私がブルブル震えて身体を硬直させながら突っ立ってると、「さあ、やってみよう!」と原井先生が追い討ちをかけ、他の患者もじっと見守って立って待っているので、後に引けなくなった私は、「ええいっ!」と思って中に入りました。機械を見ると、ますます怖くなりました。私はその時すでに、何かパッと目に入った物を、全く関係もなく、全く違う色や形をしているのに、「これは私の目にはメモ紙に見えてるけど、そう錯覚しているだけで、本当は私が無意識に置いてしまったキャッシュカードなのでは?」などのように思ってしまうようになっており、その妄想は非現実的だとどこかでわかっているも、「うっかり誰か悪い人に拾われて、たまたま暗証番号が合ってしまい、貯金を全額引き出されて、将来の生活に困るのでは?」とか考えがわきました。「ニュースや新聞で見た、免許証とか保険証などの個人情報を悪用して、他人が勝手に住民票などを書き換え、それを元にサラ金で借金されて、気づいた時には自分の名義で莫大な借金を背負ってしまっており、本人確認の書類が提出されて自分名義になってしまっているので、見ず知らずの借金を返す羽目になることが続く」というのが頭に浮かんでしまいました。自分のちょっとしたミスで、そんな空恐ろしい事になったらどうしよう?とか思えて来てしまい、「もし紛失してたら、銀行に紛失届けを出せばいいだけじゃん」と納得しようとしても、「私の場合は『本当に紛失届けを出したんだろうか?記憶違いで本当は出していないんじゃないか?』と思ってしまうだろうから、それも怖くて出来ない。」と思って、もう背水の陣な気持ちになりました。
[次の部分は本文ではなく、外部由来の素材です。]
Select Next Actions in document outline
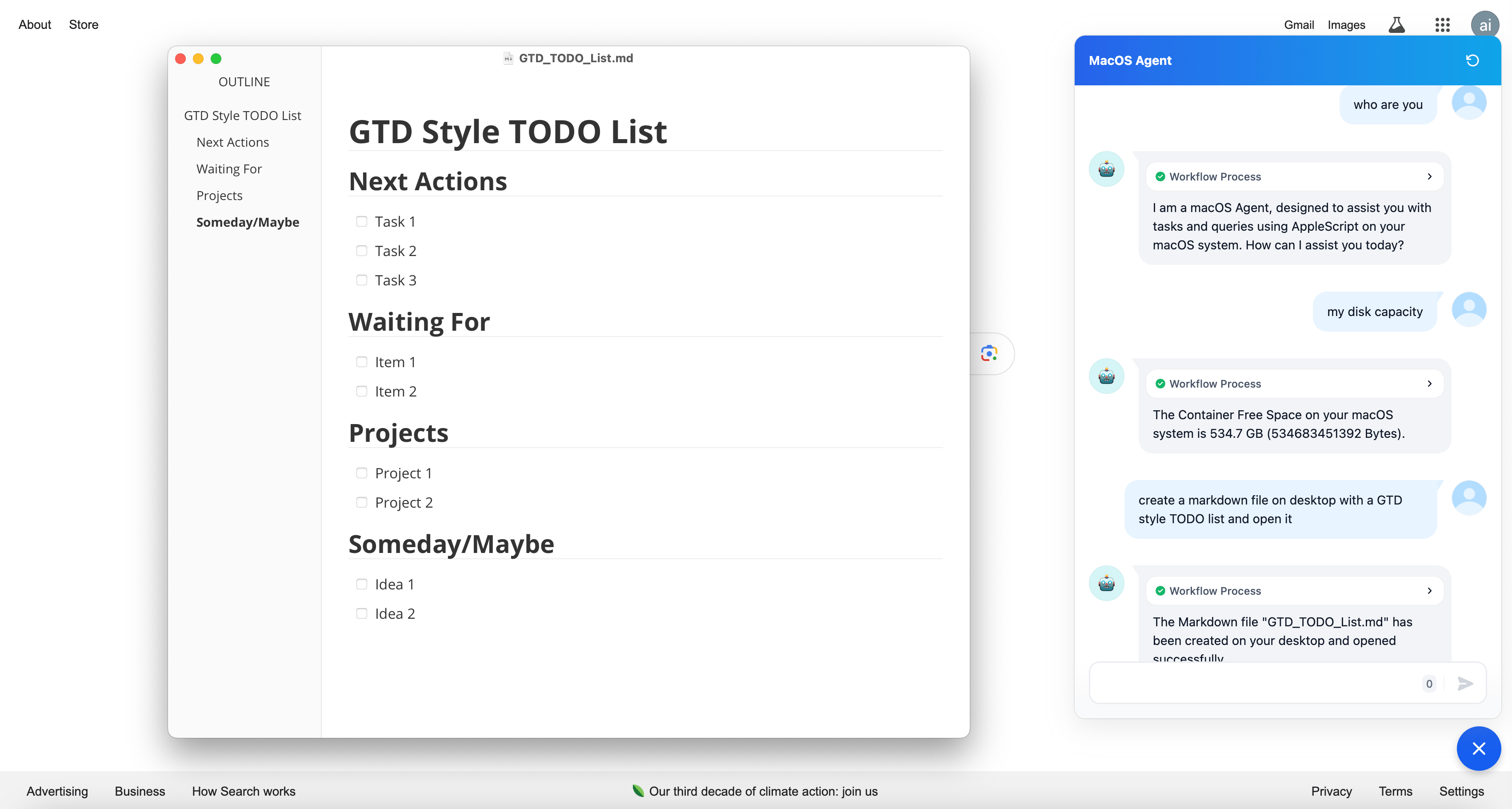Viewport: 1512px width, 809px height. pos(232,142)
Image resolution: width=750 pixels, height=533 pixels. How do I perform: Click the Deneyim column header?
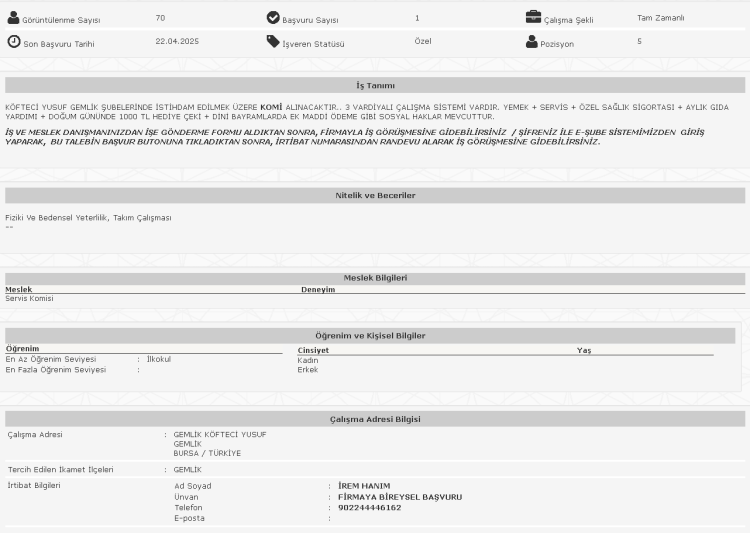pyautogui.click(x=318, y=289)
 例えば道を歩いていて、目にパッと映った道に落ちている葉っぱでドキリとし、「これ、葉っぱに見えるけど、本当は私が知らぬ間に落としたキャッシュカードなんじゃないか?」と思ってしまい、その場から動けなくなり、「葉っぱ、葉っぱ、葉っぱ、葉っぱ、葉っぱ…」と何度も唱えて頭に叩き込むように確認し、でも、確認してもしても大丈夫、これは確かに葉っぱだ、と思えず、全然ちゃんと見ている気がしなくて、そのうち「葉っぱって、こんなんだったっけ?」と葉っぱ自体の事もよくわからなくなって来て焦り、「色は緑、だから葉っぱ、色は緑、だから葉っぱ、色は緑、だから葉っぱ…」とより精度を増す形で延々と再び確認作業をし、すると「あれ?緑…緑って、何色?今見ているのは本当に緑?」と突然思ってしまい、とても怖くなり、「葉っぱの筋がある、葉っぱの筋がある、葉っぱの筋がある、葉っぱの筋がある…」と違った条件で確認のやり直しをし、それもまったく不確かで、全然頭にちゃんとインプットされていかず、もうどうにもこうにもやりようが無くて怖くなってしまい、目がその葉っぱにクギ付けになって離す事が出来なくなり、道の真ん中で葉っぱを凝視してずっと立ち続けているので、道行く通行人に変な目でジロジロ見られ、「恥ずかしい!早くこの場を去らなきゃ!」と焦って緊張しまくるも、それが確かに葉っぱだという確信が持てず、目を離すと全てがウソになってしまうような気がして、そこに立ちすくんだまま、30分、ひどい時は1時間くらい、ずっと葉っぱを見つめざるを得なくなったりしていました。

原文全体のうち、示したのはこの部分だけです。